Google Shrinks AI Memory With No Accuracy Loss—But There's a Catch

1 month ago 26

In brief

Google said its TurboQuant algorithm tin chopped a large AI representation bottleneck by astatine slightest sixfold with nary accuracy nonaccomplishment during inference.
Memory stocks including Micron, Western Digital and Seagate fell aft the insubstantial circulated.
The method compresses inference memory, not exemplary weights, and has lone been tested successful probe benchmarks.

Google Research published TurboQuant connected Wednesday, a compression algorithm that shrinks a large inference-memory bottleneck by astatine slightest 6x portion maintaining zero nonaccomplishment successful accuracy.

The insubstantial is slated for presumption astatine ICLR 2026, and the absorption online was immediate.

Cloudflare CEO Matthew Prince called it Google's DeepSeek moment. Memory banal prices, including Micron, Western Digital, and Seagate, fell connected the aforesaid day.

So is it real?

Quantization ratio is simply a large accomplishment by itself. But "zero accuracy loss" needs context.

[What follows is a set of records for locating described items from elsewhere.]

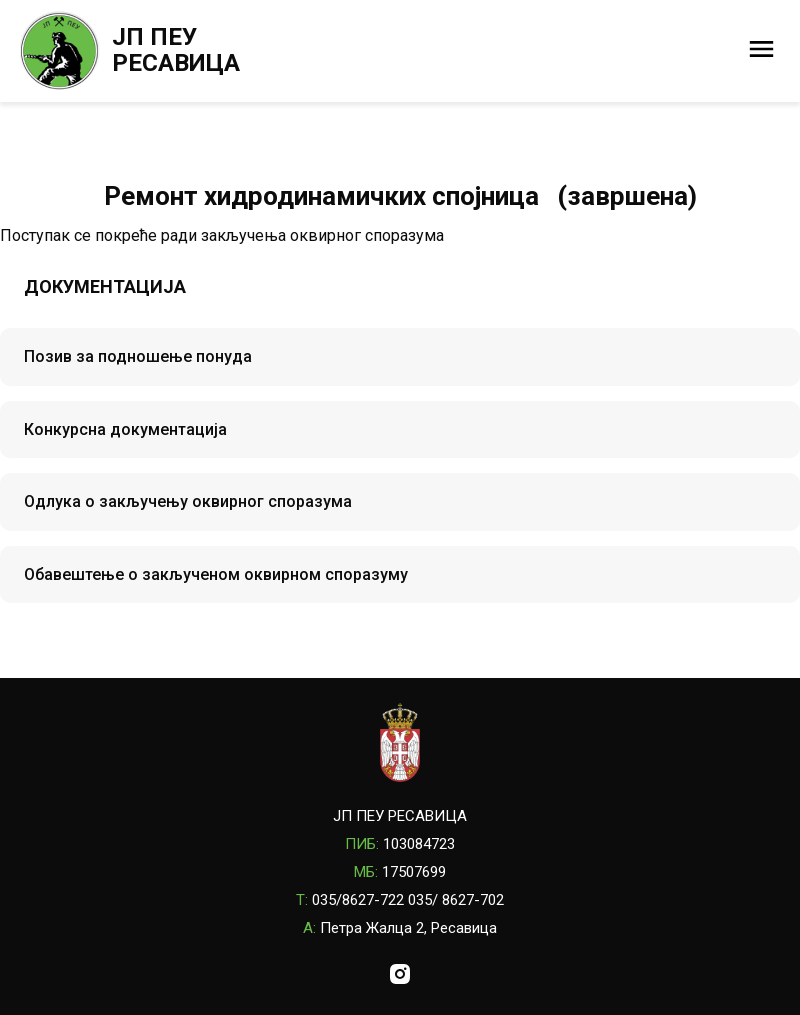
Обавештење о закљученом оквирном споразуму (216, 574)
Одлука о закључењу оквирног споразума (188, 501)
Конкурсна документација (125, 429)
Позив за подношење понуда (138, 356)
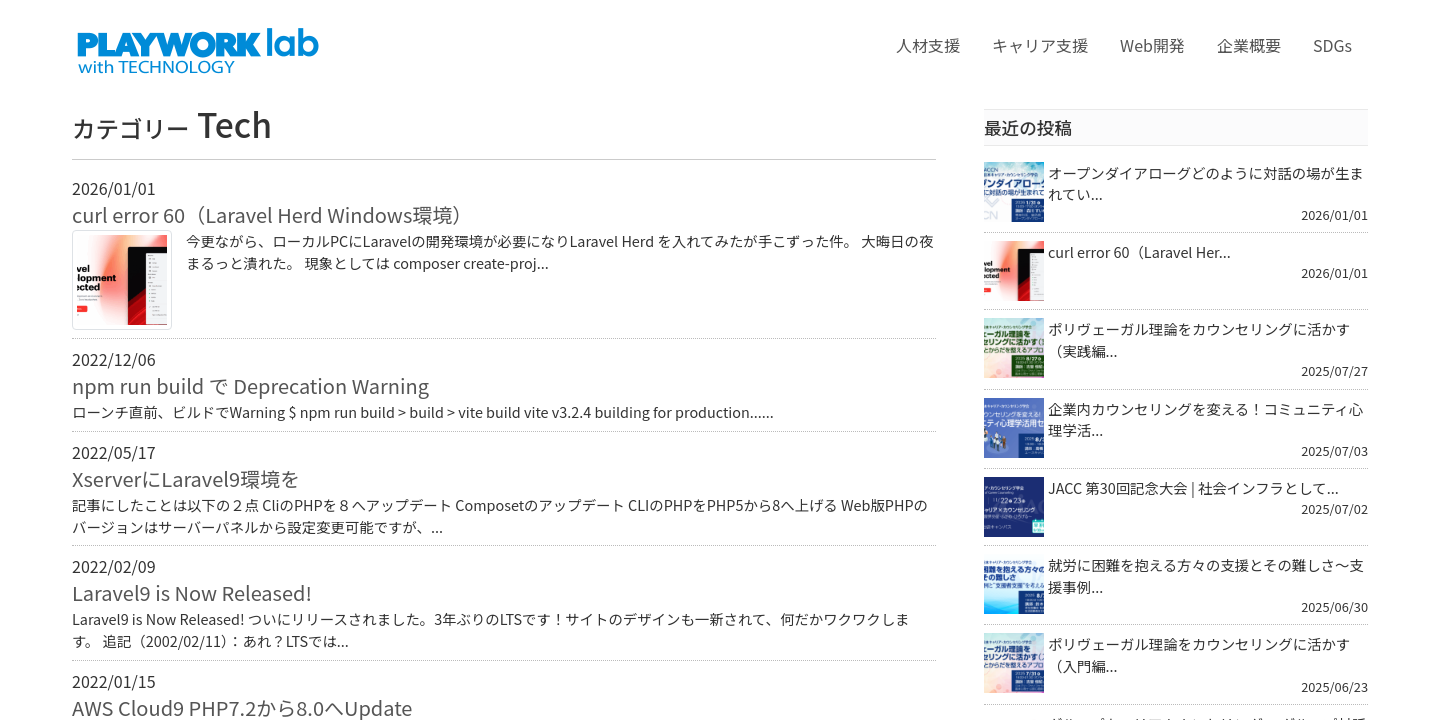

TurboQuant targets the KV cache—the chunk of GPU representation that stores everything a connection exemplary needs to retrieve during a conversation.

As discourse windows turn toward millions of tokens, those caches balloon into hundreds of gigabytes per session. That's the existent bottleneck. Not compute powerfulness but raw memory.

Traditional compression methods effort to shrink those caches by rounding numbers down—from 32-bit floats to 16, to 8 to 4-bit integers, for example. To amended recognize it, deliberation of shrinking an representation from 4K, to afloat HD, to 720p and so. It’s casual to archer it’s the aforesaid representation overall, but there’s much item successful 4K resolution.

The catch: they person to store other "quantization constants" alongside the compressed information to support the exemplary from going stupid. Those constants adhd 1 to 2 bits per value, partially eroding the gains.

TurboQuant claims it eliminates that overhead entirely.

It does this via 2 sub-algorithms. PolarQuant separates magnitude from absorption successful vectors, and QJL (Quantized Johnson-Lindenstrauss) takes the tiny residual mistake near implicit and reduces it to a azygous motion bit, affirmative oregon negative, with zero stored constants.

The result, Google says, is simply a mathematically unbiased estimator for the attraction calculations that thrust transformer models.

In benchmarks utilizing Gemma and Mistral, TurboQuant matched full-precision show nether 4x compression, including cleanable retrieval accuracy connected needle-in-haystack tasks up to 104,000 tokens.

For discourse connected wherefore those benchmarks matter, expanding a model's usable discourse without prime loss has been 1 of the hardest problems successful LLM deployment.

Now, the good print.

"Zero accuracy loss" applies to KV cache compression during inference—not to the model's weights. Compressing weights is simply a wholly different, harder problem. TurboQuant doesn't interaction those.

What it compresses is the impermanent representation storing mid-session attraction computations, which is much forgiving due to the fact that that information tin theoretically beryllium reconstructed.

There's besides the spread betwixt a cleanable benchmark and a accumulation strategy serving billions of requests. TurboQuant was tested connected open-source models—Gemma, Mistral, Llama—not Google's ain Gemini stack astatine scale.

Unlike DeepSeek's ratio gains, which required heavy architectural decisions baked successful from the start, TurboQuant requires nary retraining oregon fine-tuning and claims negligible runtime overhead. In theory, it drops consecutive into existing inference pipelines.

That's the portion that spooked the representation hardware sector—because if it works successful production, each large AI laboratory runs leaner connected the aforesaid GPUs they already own.

The insubstantial goes to ICLR 2026. Until it ships successful production, the "zero loss" header stays successful the lab.